Frequently Asked Questions (FAQs)
What is the significance of deserialization vulnerabilities in SAP?
Deserialization vulnerabilities (like CWE-502) are a dangerous class of flaw that can allow attackers to execute unintended code or unauthorized actions by injecting malicious code into serialized data. This can lead to full system compromise, as recently demonstrated in global attack campaigns targeting SAP.
Why is CVE-2025-30012 considered a critical vulnerability?
CVE-2025-30012 is rated CVSS 10.0, the highest possible score, indicating extreme severity. It is a deserialization vulnerability that can be exploited remotely over HTTP(S) with no authentication, leading to immediate full compromise of vulnerable SAP Supplier Relationship Management (SRM) applications.
What is the relationship between CVE-2025-31324 and CVE-2025-42999?
CVE-2025-31324 was the initial zero-day vulnerability actively exploited in SAP Visual Composer. CVE-2025-42999, addressed by SAP Security Note 3604119, was later identified as the underlying root cause, fixing the deserialization vulnerability that enabled the exploitation of CVE-2025-31324.
How quickly do attackers typically exploit newly disclosed vulnerabilities?
Onapsis research has found that there can be as little as 24 hours between the disclosure of a vulnerability and observable scanning by attackers looking for vulnerable systems, and just 72 hours before a functional exploit is available. This highlights the critical need for rapid patching.
What is the business impact of a successful SAP system compromise via these vulnerabilities?

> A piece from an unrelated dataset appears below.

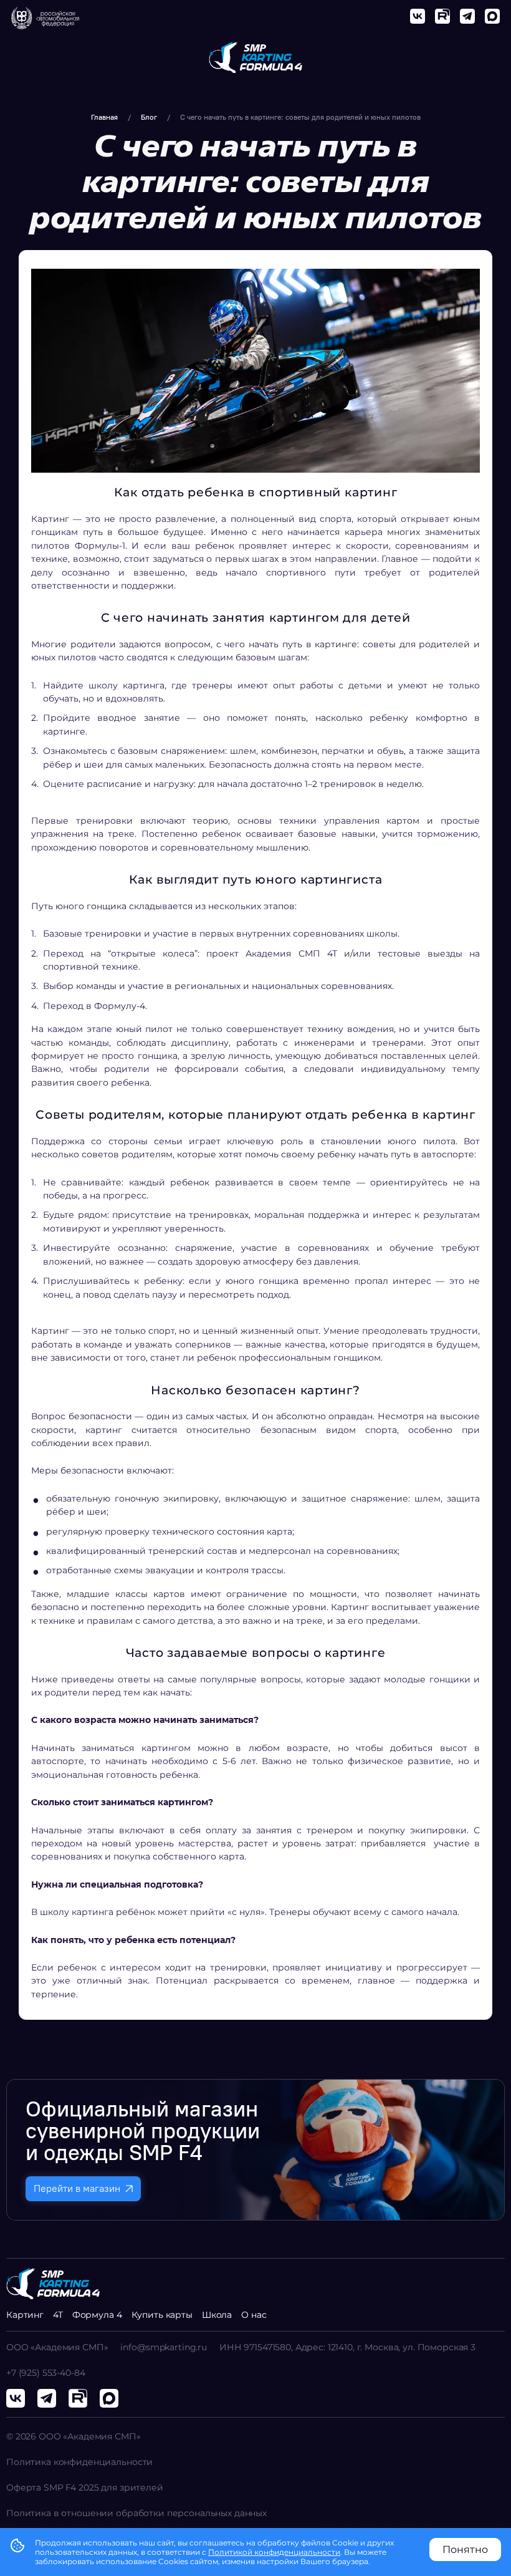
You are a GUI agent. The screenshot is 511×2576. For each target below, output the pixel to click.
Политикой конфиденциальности (274, 2552)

A successful exploitation can bypass traditional SAP security controls, granting attackers full control over critical business processes and data. This could result in espionage, sabotage, fraud, or the deployment of ransomware, leading to severe financial, operational, and reputational damage.
Are there tools available to help assess and remediate these vulnerabilities?
Yes, Onapsis, in collaboration with Mandiant, has developed and released open-source tools, including an Indicators of Compromise (IoCs) scanner and blackbox vulnerability scanners, to help organizations identify and assess exposure to CVE-2025-31324 and CVE-2025-42999.